One epoch seems sufficient to achive close to optimal ROC-AUC.
However, if we look at the precision-recall curves below, we see that at around 0.5 we hit the “cliff of death”. If we estimate the threshold slightly too low, precision drops from close to 1.0 to 0.5; slightly too high and recall is poor.
Adding bias reduces the steepness of the curves where they intersect, making it more production-friendly. (Though AUC-ROC decreases slightly, this implementation is preferable.)
I tried using the implementation of
Node2Vec here but it was too memory intensive and slow.
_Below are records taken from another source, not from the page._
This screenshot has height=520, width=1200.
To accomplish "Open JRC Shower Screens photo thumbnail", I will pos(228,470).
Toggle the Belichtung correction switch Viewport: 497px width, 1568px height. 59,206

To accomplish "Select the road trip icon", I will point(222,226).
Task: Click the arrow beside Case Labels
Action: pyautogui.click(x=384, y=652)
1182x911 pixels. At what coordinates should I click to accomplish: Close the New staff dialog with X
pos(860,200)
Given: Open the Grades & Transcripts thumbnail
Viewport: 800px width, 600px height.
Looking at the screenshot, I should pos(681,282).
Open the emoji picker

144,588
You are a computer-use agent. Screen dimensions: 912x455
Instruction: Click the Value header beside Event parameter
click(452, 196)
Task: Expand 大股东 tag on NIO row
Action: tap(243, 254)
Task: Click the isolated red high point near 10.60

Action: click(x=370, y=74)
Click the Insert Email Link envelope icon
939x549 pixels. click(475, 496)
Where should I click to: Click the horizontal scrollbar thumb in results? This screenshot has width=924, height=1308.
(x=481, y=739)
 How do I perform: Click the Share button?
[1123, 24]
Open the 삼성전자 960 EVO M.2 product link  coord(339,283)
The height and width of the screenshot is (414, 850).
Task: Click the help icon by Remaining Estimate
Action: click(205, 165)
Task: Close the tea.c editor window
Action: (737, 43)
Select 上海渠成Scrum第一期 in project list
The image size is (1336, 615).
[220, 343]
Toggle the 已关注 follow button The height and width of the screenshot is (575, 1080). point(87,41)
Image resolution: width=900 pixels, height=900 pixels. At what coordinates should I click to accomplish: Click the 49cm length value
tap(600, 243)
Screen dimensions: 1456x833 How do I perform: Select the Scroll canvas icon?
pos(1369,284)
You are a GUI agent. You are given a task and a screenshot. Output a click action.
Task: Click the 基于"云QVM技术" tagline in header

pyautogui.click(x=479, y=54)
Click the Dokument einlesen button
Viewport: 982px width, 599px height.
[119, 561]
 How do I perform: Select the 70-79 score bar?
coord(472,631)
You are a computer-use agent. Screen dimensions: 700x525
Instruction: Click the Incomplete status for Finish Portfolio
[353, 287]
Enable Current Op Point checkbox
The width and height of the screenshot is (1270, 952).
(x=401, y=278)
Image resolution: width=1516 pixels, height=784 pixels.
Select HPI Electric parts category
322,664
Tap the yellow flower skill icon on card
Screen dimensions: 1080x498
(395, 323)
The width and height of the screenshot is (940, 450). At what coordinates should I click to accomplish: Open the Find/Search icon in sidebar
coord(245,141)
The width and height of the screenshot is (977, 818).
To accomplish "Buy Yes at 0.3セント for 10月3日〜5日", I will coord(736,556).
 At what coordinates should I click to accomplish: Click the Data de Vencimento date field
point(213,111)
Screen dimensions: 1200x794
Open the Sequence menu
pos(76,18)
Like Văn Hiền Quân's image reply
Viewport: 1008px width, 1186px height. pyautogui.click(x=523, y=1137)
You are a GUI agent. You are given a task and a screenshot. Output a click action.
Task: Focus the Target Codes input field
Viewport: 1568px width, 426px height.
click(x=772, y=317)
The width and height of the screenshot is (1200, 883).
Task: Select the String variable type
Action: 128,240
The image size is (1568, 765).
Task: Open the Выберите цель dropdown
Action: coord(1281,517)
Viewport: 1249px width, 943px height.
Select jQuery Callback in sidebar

It didn't run to completion, even on a 64gb instance.
Digging deeper, I found that its approach to generating sequences was traversing the graph. If you allowed
networkx to use multiple threads, it would spawn multiple processes to create sequences and cache them temporarily in memory. In short, very memory hungry. Overall, this didn’t work for the datasets I had.
Gensim has an implementation of w2v that takes in a list of sequences and can be multi-threaded. It was very easy to use and the fastest to complete five epochs.
But the precision-recall curve shows a sharp cliff around threshold == 0.73. This is due to out-of-vocabulary products in our validation datasets (which don't have embeddings).
If we only evaluate in-vocabulary items, performance improves significantly.
We implement Skip-gram in PyTorch. Here's some simplified code of how it looks.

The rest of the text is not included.